Im rather clueless about hunting so forgive me if Im in wrong category - Im hoping to join a hunt hack - a ride escorted by a hunt - and is said informal wear. What does this mean - no tweeds? I would love to wear my tweeds but don't want to look stupid...

Thanks Lizzie (and Patrick, who also likes to join the big boys therefore wouldn't want to look stupid!)


----------



## Starzaan (7 July 2016)

Informal wear to me would mean just every day jods or breeches and polo shirt. 

If my pack were specifying that it was tweed they would say ratcatcher, not informal.

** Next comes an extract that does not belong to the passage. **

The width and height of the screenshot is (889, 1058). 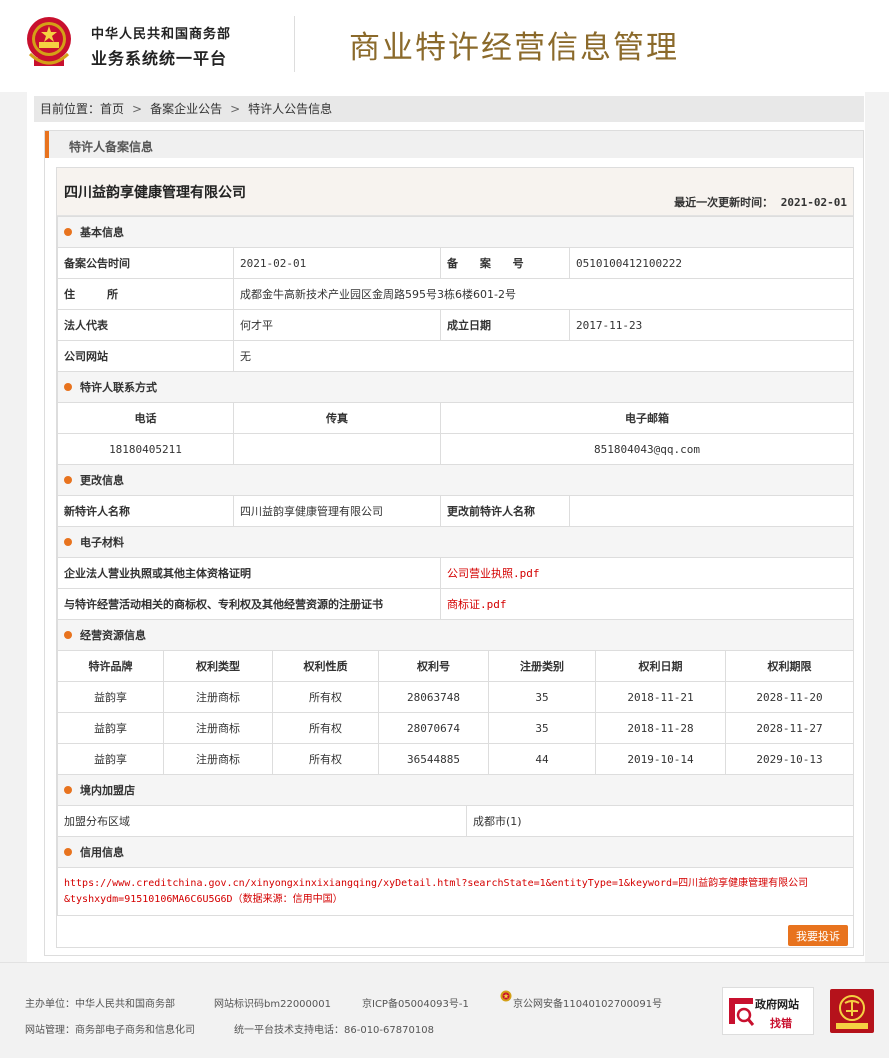 What do you see at coordinates (456, 418) in the screenshot?
I see `table-row: 电话 传真 电子邮箱` at bounding box center [456, 418].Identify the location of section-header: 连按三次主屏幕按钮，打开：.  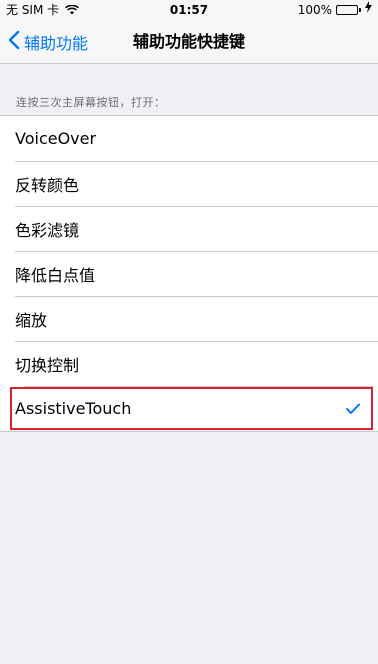
(91, 102).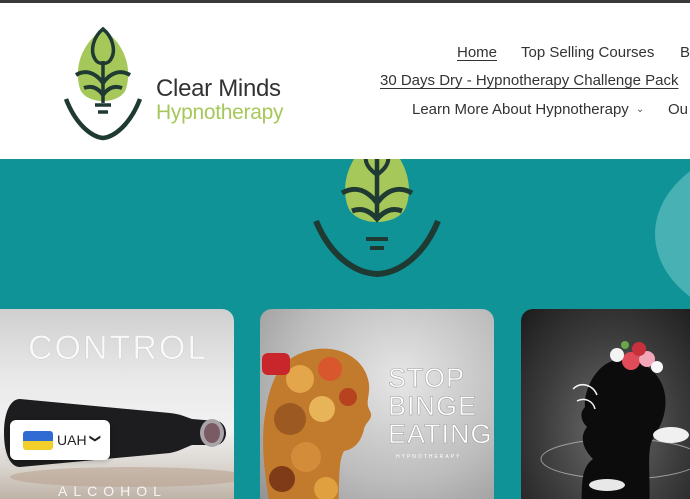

The most sensible thing to do would be to call the secretary and ask.


----------



## Shay (7 July 2016)

Agree with Starzaan (and Yes OP  - you are in the right place).  Our hunt rides specify informal wear which people take any which way!  You won't look daft in tweeds if that is what you want to wear - but you will probably cook.  We usually aim for "neat and workmanlike".  Muted colours or XC colours, dark Johds.  Hair up (which is for safety anyway) and gloves.  But others come Hi Vizzed up, or even in hoodies, and thats fine too.  But if you are worried call the secretary and ask.  (Please don't hack or do hunt rides in a hoodie - very unsafe!)


----------



## smja (7 July 2016)

My local hunts do this, I generally wear dark breeches and a polo top.

I've not seen anyone in tweed, but I third giving the secretary a ring and asking.


----------



## LizzieandPatrick (7 July 2016)

Thanks guys!!


----------



## LouisCat (22 July 2016)

I would wear dark jods and a smartish polo top


----------